About Me

🚀 Hi there, I am Hao Sun, a final year PhD student at the University of Cambridge supervised by Prof. Mihaela van der Schaar. During my M.Phil. study at MMLab@CUHK, I was advised by Prof. Dahua Lin and Prof. Bolei Zhou; I received my BSc in Physics from the Yuanpei Honor Program, at Peking University, and a BSc from the Guanghua School of Management, at Peking University. My undergrad thesis was advised by Prof. Zhouchen Lin.

🤖️ I believe Reinforcement Learning is a vital component of the solution for achieving AGI. My previous work on deep reinforcement learning is motivated by reality-centric applications like robotics🦾, healthcare💉, finance📈, and large language models🧠. My research keywords during the past years include:

  • (Inverse) RL in Language Models (2023-); Inverse RL (2021-); Interpretable RL (2023-);
  • Uncertainty Quantification (2022-); Data-Centric Reward Modeling (2022-);
  • Value-Based Deep-RL (2021-); Offline RL (2021-); Optimism in Exploration (2021-);
  • Continuous Control via Supervised Learning (2020-); Goal-Conditioned RL (2020-)
  • RL in Robotics (2019-)

🤝 I’m open to collaborations. Please drop me an email if you find my work interesting. Let us push RL closer to genuine general intelligence!
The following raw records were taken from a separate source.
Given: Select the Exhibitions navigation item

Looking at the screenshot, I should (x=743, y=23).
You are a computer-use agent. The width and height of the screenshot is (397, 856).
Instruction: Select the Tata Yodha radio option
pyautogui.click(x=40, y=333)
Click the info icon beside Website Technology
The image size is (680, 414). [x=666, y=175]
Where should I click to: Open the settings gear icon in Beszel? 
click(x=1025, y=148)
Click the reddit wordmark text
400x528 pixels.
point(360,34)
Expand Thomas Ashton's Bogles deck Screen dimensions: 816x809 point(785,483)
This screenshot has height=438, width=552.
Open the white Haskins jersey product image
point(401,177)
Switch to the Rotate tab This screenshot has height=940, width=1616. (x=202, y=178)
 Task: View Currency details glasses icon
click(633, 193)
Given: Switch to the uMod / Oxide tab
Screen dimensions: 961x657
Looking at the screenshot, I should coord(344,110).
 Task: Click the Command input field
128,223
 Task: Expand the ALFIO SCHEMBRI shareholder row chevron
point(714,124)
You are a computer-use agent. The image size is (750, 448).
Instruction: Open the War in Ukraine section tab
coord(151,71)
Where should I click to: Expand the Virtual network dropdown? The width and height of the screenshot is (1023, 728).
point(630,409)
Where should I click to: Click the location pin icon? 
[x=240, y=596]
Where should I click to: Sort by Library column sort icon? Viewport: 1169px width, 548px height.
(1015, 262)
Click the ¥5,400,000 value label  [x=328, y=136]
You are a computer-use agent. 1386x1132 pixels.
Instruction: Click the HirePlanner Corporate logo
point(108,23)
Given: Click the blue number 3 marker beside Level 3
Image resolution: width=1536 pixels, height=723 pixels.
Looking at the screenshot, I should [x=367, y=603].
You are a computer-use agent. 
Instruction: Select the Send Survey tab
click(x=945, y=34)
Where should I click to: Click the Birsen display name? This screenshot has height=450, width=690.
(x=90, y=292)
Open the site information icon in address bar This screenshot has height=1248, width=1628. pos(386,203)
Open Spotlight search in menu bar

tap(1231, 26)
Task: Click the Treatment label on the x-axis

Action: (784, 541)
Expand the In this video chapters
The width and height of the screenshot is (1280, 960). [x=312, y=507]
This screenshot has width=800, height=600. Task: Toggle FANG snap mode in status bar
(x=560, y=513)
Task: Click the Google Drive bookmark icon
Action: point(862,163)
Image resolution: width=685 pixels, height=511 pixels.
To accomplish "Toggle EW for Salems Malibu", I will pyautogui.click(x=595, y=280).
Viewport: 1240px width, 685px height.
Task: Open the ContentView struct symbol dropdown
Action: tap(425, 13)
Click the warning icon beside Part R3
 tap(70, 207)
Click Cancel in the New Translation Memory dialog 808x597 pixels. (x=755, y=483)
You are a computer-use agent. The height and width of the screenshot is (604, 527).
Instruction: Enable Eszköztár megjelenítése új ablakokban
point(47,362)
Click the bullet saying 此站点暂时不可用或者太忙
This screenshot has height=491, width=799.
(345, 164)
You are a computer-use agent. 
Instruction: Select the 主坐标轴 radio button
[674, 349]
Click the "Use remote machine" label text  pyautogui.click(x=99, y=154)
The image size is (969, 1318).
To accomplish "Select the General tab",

Here are some topics I’m actively working on:

  • Inverse RL in Language Modeling: Alignment, Multi-Objective/Meta-Learn, Uncertainty
  • Data-Centric Perspective of Reward Modeling

News

📄 (2024.03) I wrote an article arguing that Supervised Fine Tuning is Inverse Reinforcement Learning!
💬 (2024.03) Prompt-OIRL and RATP are featured at the Inspiration Exchange, recording is online .
📄 (2024.02) 2 RL+LLM papers are online! ABC uses the attention mechanism to solve the credit assignment problem in RLHF; RATP uses MCTS to enhance the reasoning ability of LLMs with external documents
📄 (2024.01) 1 RL+LLM paper Prompt-OIRL is accepted by ICLR 2024! It uses Inverse RL to Evaluate and Optimize Prompts for LLMs
💬 (2024.01) Invited talk on RLHF at the Intuit AI Research Forum. slide
💬 (2023.12) Invited talk on RLHF at the Likelihood Lab. Discussion on Nash-Learning from Human Feedback is included! slide
💬 (2023.11) Invited talk on RLHF at the CoAI group, THU. Discussion on the problems of the Bradley-Terry Model is included. slide
📄 (2023.10) Our paper Prompt-OIRL is selected as an oral presentation at the NeurIPS 2023 ENLSP workshop!
📄 (2023.10) I wrote an article on RLHF to share my thoughts as an RL researcher in the Era of LLMs.
📄 (2023.9) 2 papers on Interpretable Offline RL and Interpretable Uncertainty Quantification are accepted by NeurIPS 2023.
💬 (2023.9) Invited talk on “Reinforcement Learning in the Era of LLMs” at Kuaishou Research. slide is online
📄 (2023.2) 2 papers are accepted by AISTATS 2023.
💬 (2022.11) Invited talk on value-based DRL at HW Cloud Research. slide is online
📄 (2022.9) 1 paper on Value-Based DeepRL is accepted by NeurIPS 2022. 2 papers are presented at the FMDM workshop, and 2 papers are presented at the DeepRL workshop.
📄 (2022.1) 1 paper on Offline GCRL is accepted by ICLR 2022.